Sumber:
>>>>

Sedangkan (K) tidak berhuruf karena ia adalah ‘Kurusani’, yaitu elemen induk besi yang diyakini sudah diberikan ‘Naibata’ sejak lahir di dalam tubuh. Jika dilatih dan dihidupkan, Kurusani atau indung ni bosi ini mampu membuat kebal, kekuatan dan ketahanan tubuh.

Dari uraian ini, saya menarik hipotesa bahwa selain berasal dari Simada Manik yaitu yang memiliki kharisma spiritual; Damanik adalah sebutan yang berasal dari urutan huruf ‘Da – Ma – Na – K’ tersebut, hingga selanjutnya disebut ‘Da – Ma – Ni – K’.

Kelebihan yang terkandung dari serat ranji tubuh ‘Da – Ma – Na – K’, yang mampu melumpuhkan lawan, memiliki tubuh berkharisma dan disegani lawan maupun kawan, mampu melangkah gesit dan melangkah ke sasaran yang tepat serta terlahir kebal, kuat dan memiliki ketahanan tubuh, adalah ejawantah dari Marga Damanik, sejak masa awal, Nagur, Siantar dan kiranya sampai kini.

<<<<

Data yang Disediakan:
>>>>

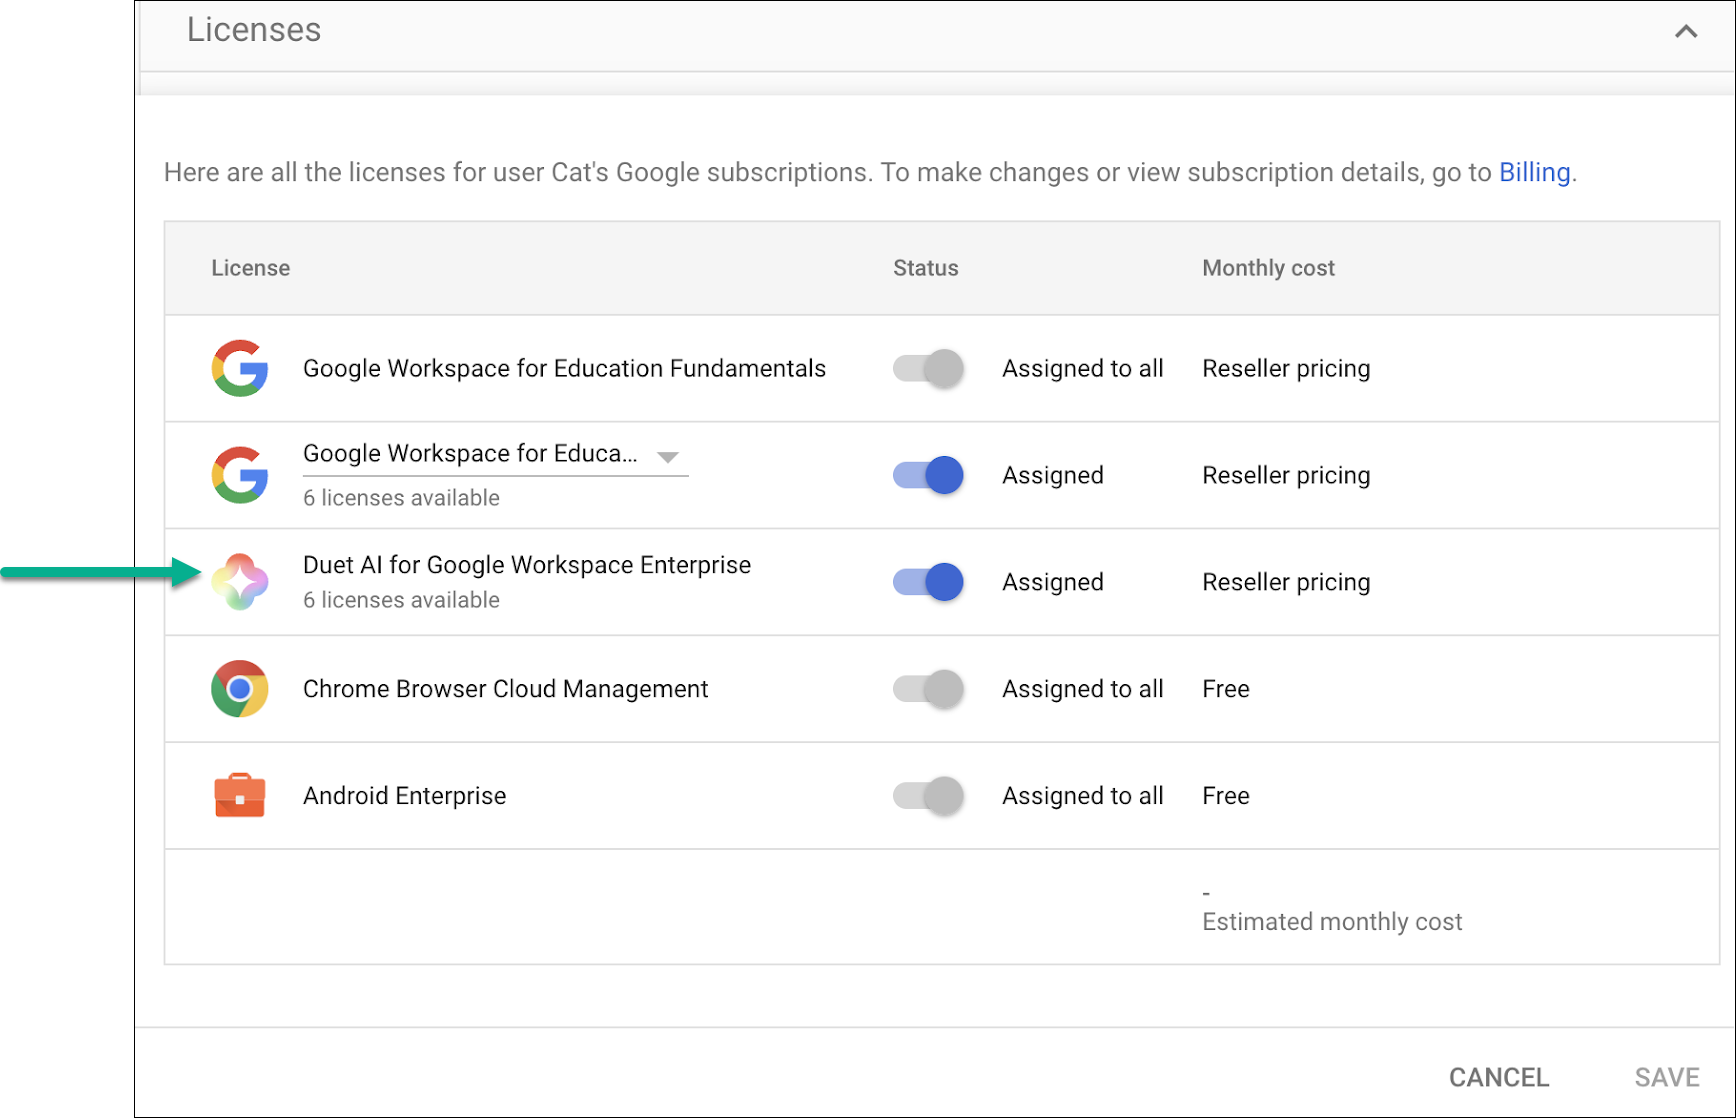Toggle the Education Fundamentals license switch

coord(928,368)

<<<<

Daftar Tugas:
• A. Dalam teks tentang marga Damanik, apa yang diyakini sudah diberikan ‘Naibata’ di dalam tubuh sejak lahir?
• B. Tuliskan ulang tanpa perubahan seluruh bagian teks tentang marga Damanik dari "Kelebihan yang terkandung" sampai dengan "kiranya sampai kini.".
Materi ini tidak diperlukan.

Jawaban per Tugas:
• A. Kurusani, yaitu elemen induk besi.

• B.
Kelebihan yang terkandung dari serat ranji tubuh ‘Da – Ma – Na – K’, yang mampu melumpuhkan lawan, memiliki tubuh berkharisma dan disegani lawan maupun kawan, mampu melangkah gesit dan melangkah ke sasaran yang tepat serta terlahir kebal, kuat dan memiliki ketahanan tubuh, adalah ejawantah dari Marga Damanik, sejak masa awal, Nagur, Siantar dan kiranya sampai kini.